9.1 The chapters in which the Package Travel Regulations 1992 and 2018 and the common law approach to the contractual duties of travel organisers are considered proceeded on the assumption that the consumer is likely to be able to obtain remedies in the courts of England and Wales and that the laws of England and Wales will apply.1Even where the English2courts should apply foreign standards,3these foreign standards are applicable as a matter of English law. That is to say, English law requires that, in order to discharge its implied contractual duties (for example, to take reasonable care or to ensure that reasonable care is taken), the organiser or the other party to the contract need only ensure that local standards of health, safety and hygiene are met. The question for the court in these circumstances is: what does reasonable care require of the organiser? Where an English travel contract exists between traveller and organiser and the traveller’s difficulties have been caused by a tour operator or a tour operator’s subcontractors, the traveller simply sues the organiser for breach of the English contract which was almost certainly concluded in England. There are many circumstances, however, where the traveller has an accident which is not attributable in any way to breach of contract or other duty on the part of the travel organiser.
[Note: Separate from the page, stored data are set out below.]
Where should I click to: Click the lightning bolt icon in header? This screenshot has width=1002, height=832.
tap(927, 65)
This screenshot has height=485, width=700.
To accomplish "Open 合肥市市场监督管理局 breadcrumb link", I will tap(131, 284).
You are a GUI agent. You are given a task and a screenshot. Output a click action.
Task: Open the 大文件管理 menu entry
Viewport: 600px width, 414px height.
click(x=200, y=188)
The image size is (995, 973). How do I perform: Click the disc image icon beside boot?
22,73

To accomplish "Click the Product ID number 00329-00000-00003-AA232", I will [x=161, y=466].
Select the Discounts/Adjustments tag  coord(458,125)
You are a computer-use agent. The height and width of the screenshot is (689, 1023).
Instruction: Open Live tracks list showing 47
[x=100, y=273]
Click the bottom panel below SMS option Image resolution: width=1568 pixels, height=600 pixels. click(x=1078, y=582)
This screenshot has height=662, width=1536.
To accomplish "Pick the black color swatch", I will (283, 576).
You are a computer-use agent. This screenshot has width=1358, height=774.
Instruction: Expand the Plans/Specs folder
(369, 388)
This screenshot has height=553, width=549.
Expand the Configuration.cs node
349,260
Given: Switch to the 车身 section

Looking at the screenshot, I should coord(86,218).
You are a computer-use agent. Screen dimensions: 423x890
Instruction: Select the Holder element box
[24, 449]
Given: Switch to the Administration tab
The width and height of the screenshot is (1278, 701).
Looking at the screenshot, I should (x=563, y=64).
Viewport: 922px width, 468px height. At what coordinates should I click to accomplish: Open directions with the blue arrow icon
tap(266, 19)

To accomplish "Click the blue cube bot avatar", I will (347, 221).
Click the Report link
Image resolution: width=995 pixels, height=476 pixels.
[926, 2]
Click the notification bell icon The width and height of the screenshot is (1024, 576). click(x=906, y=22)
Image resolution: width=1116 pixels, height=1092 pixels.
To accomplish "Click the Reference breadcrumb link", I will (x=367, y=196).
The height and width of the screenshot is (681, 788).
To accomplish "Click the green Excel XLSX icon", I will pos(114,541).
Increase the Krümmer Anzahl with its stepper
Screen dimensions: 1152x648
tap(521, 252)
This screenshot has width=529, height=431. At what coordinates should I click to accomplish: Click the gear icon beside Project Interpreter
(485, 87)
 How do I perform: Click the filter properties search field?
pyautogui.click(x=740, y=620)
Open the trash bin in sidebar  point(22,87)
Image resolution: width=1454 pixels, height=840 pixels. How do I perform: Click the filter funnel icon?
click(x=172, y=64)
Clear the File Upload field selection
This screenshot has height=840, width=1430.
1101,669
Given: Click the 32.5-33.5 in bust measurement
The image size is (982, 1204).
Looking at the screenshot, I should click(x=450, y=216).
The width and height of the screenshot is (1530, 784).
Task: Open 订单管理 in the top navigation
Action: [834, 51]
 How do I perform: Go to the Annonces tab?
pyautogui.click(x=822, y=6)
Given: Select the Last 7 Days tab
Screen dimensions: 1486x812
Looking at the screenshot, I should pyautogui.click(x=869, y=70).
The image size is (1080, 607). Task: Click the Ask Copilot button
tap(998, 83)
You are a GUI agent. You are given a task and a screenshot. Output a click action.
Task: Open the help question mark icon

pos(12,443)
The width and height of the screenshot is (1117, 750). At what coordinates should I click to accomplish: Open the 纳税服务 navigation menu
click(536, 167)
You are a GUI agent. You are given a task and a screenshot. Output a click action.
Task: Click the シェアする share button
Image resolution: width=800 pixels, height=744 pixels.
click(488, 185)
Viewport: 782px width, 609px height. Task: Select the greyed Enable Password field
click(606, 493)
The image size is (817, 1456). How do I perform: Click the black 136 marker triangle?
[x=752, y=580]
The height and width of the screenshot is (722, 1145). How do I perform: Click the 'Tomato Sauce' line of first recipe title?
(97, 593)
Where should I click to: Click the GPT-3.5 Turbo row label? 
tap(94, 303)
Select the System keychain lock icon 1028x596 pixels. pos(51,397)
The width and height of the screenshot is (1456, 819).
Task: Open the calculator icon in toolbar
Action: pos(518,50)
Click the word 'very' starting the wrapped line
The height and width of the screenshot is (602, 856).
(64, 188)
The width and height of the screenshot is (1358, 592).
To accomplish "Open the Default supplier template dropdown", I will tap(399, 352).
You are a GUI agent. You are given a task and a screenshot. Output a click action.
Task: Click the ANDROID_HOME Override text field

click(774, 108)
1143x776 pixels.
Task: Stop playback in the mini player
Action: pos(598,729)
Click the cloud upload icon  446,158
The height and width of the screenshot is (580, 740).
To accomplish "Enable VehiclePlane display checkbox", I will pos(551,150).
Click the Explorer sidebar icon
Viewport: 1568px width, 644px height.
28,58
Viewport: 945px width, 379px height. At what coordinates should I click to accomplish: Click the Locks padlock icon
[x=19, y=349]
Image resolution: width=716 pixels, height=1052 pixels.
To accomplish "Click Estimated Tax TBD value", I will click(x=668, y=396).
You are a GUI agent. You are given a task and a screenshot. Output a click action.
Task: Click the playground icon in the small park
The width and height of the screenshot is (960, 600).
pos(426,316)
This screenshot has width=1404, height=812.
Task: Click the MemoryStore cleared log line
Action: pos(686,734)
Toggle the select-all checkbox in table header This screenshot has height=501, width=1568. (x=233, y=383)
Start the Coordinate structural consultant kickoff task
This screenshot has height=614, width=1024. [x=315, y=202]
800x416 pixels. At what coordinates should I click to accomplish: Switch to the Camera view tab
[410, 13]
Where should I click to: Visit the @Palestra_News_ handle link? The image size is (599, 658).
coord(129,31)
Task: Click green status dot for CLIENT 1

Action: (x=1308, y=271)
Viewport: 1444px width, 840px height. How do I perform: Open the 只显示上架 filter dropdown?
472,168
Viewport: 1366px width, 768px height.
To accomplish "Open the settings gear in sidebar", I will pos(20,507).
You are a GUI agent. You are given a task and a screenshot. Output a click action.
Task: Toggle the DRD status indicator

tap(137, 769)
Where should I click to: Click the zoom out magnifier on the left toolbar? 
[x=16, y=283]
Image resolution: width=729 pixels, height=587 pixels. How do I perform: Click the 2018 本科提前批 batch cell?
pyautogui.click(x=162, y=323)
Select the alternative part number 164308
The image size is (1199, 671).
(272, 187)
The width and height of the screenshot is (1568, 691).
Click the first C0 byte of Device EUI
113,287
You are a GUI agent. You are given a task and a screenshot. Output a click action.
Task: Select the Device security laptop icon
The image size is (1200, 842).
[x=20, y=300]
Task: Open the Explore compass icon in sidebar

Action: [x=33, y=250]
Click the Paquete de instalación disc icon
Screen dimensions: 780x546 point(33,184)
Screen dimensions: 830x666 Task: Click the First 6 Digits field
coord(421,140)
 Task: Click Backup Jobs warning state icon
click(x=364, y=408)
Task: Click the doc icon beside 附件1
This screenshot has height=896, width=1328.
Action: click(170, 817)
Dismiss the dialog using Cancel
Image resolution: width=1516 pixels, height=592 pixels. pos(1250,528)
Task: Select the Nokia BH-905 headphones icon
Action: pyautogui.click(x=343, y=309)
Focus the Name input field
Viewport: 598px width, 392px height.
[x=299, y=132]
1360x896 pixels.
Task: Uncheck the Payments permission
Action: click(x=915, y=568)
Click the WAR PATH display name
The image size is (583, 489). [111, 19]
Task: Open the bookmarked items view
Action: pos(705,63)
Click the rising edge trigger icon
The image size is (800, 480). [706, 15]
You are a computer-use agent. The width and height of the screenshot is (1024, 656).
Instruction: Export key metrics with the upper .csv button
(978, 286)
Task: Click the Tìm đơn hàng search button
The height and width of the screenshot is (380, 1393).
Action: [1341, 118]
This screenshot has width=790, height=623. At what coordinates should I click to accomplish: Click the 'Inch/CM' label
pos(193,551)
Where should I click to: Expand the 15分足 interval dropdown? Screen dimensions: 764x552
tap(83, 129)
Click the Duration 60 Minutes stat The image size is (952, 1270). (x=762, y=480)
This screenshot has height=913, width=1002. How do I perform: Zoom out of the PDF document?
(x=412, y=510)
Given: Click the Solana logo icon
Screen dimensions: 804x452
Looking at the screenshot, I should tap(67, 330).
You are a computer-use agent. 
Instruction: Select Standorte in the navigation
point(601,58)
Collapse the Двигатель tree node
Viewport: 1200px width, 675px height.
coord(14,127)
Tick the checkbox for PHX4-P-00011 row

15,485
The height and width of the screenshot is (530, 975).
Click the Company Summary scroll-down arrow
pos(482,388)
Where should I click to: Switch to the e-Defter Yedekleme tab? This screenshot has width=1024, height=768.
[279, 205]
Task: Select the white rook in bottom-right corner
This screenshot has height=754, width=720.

9.2 This chapter considers those accidents or incidents that may affect the traveller who has not made travel arrangements through a party based in England and Wales or whose problems derive from an accident or incident completely unrelated to any package or travel contract made in the United Kingdom. In these examples, the English traveller may be the aggrieved party, but equally, it may be

1Tour operators invariably state in their terms and conditions that the law of the constituent part of the United Kingdom from where the consumer is booking apply to a package contract and that the courts of that part of the United Kingdom will have jurisdiction.

2For brevity in this chapter, ‘English’ is taken to mean ‘English and Welsh’ in the context of the jurisdiction.

3Wilson v Best Travel Ltd [1993] 1 All ER 353 (QBD) and other cases discussed in earlier chapters.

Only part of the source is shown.